[PROBLEM REQUIREMENTS]: Return, unchanged and without the pictures, everything from the line containing "The image size" down to the end of the lines below.

[DATA SHOWN]:

BEGIN

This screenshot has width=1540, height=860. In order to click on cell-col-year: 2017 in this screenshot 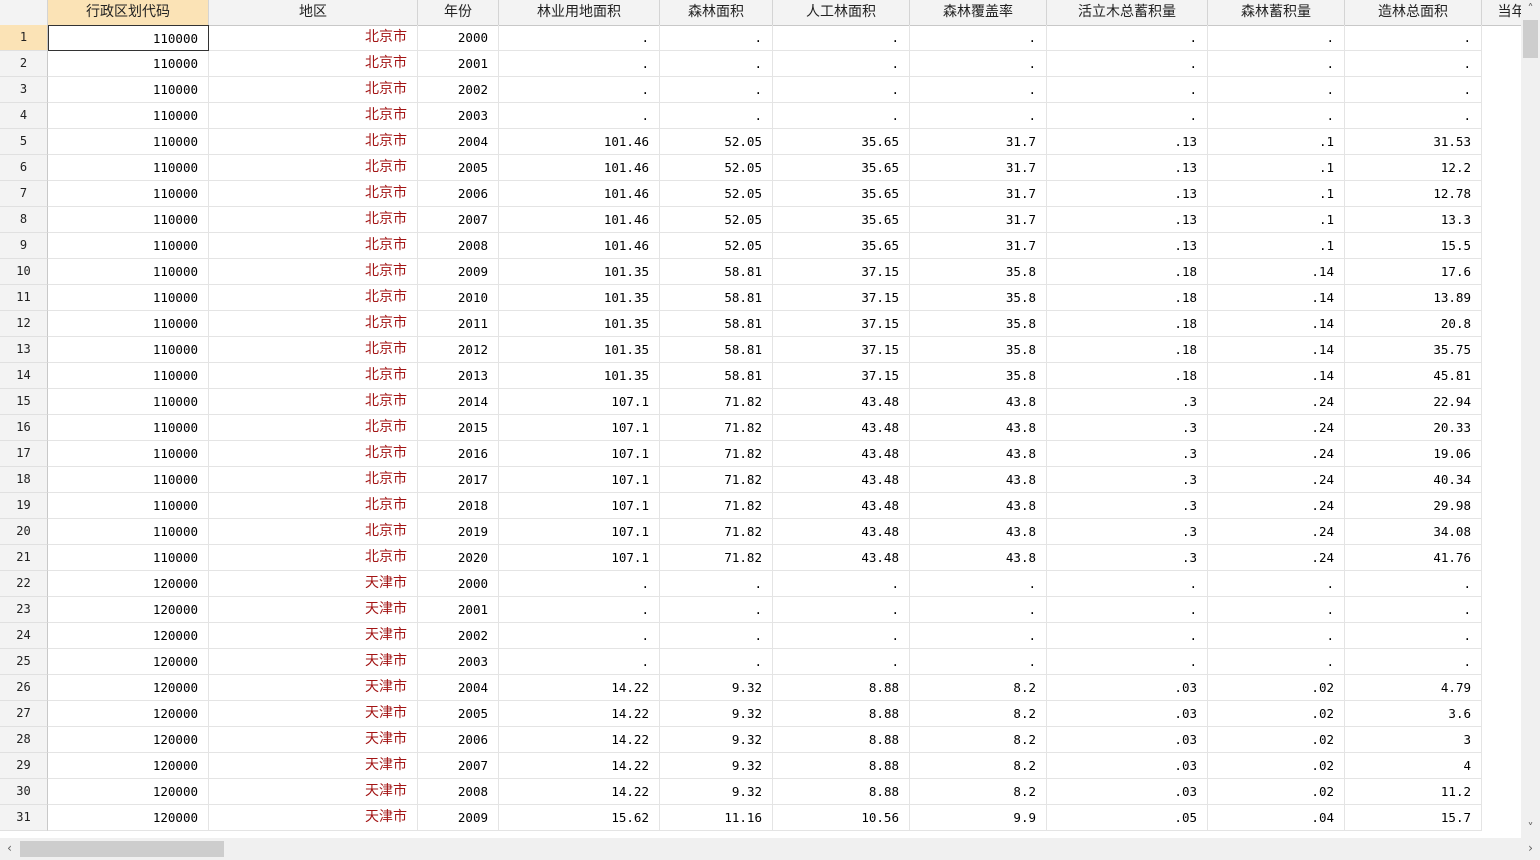, I will do `click(458, 480)`.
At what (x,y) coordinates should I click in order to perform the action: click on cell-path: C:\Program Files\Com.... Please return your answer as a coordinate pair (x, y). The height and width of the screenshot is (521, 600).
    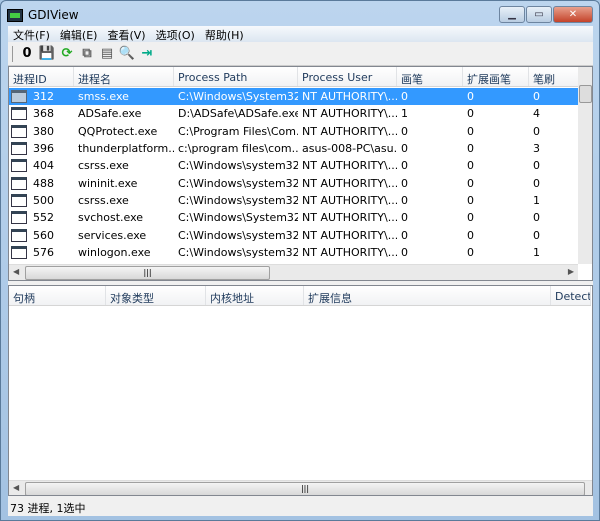
    Looking at the image, I should click on (238, 131).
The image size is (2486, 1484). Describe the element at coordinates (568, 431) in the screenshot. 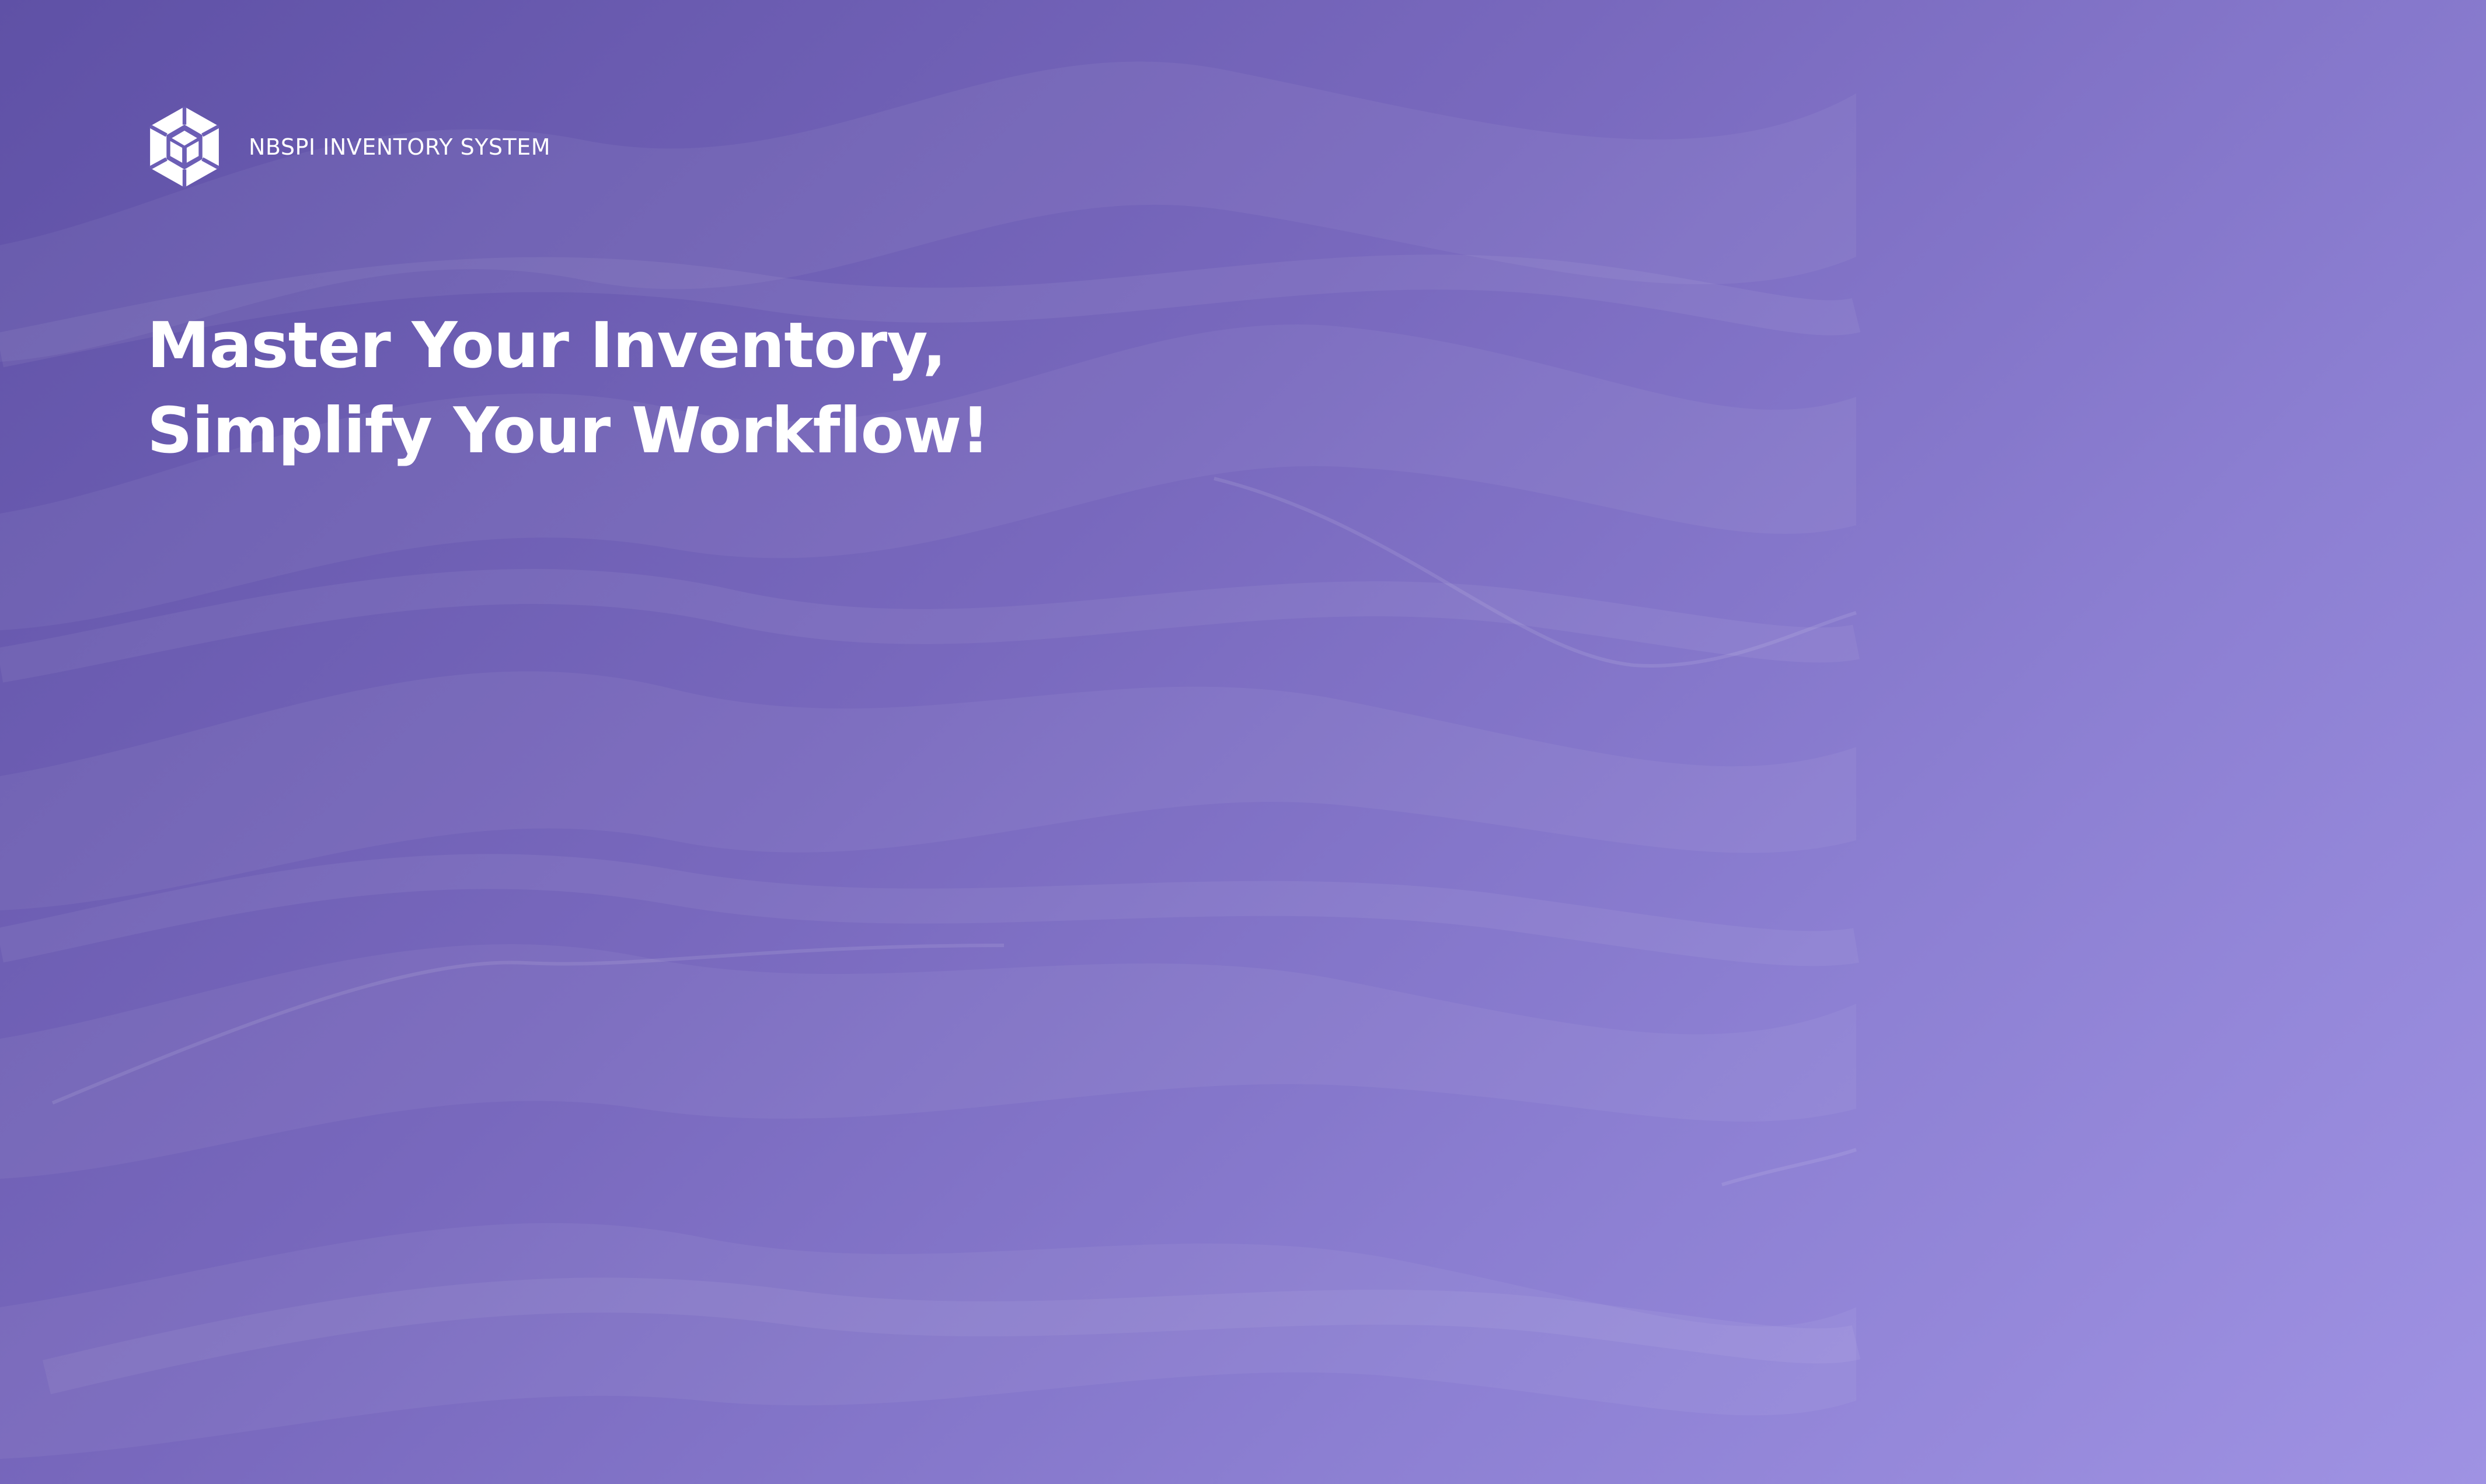

I see `headline-line-2: Simplify Your Workflow!` at that location.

END

[OUTPUT OF THE TASK]:
The image size is (2486, 1484). Describe the element at coordinates (568, 431) in the screenshot. 

I see `headline-line-2: Simplify Your Workflow!` at that location.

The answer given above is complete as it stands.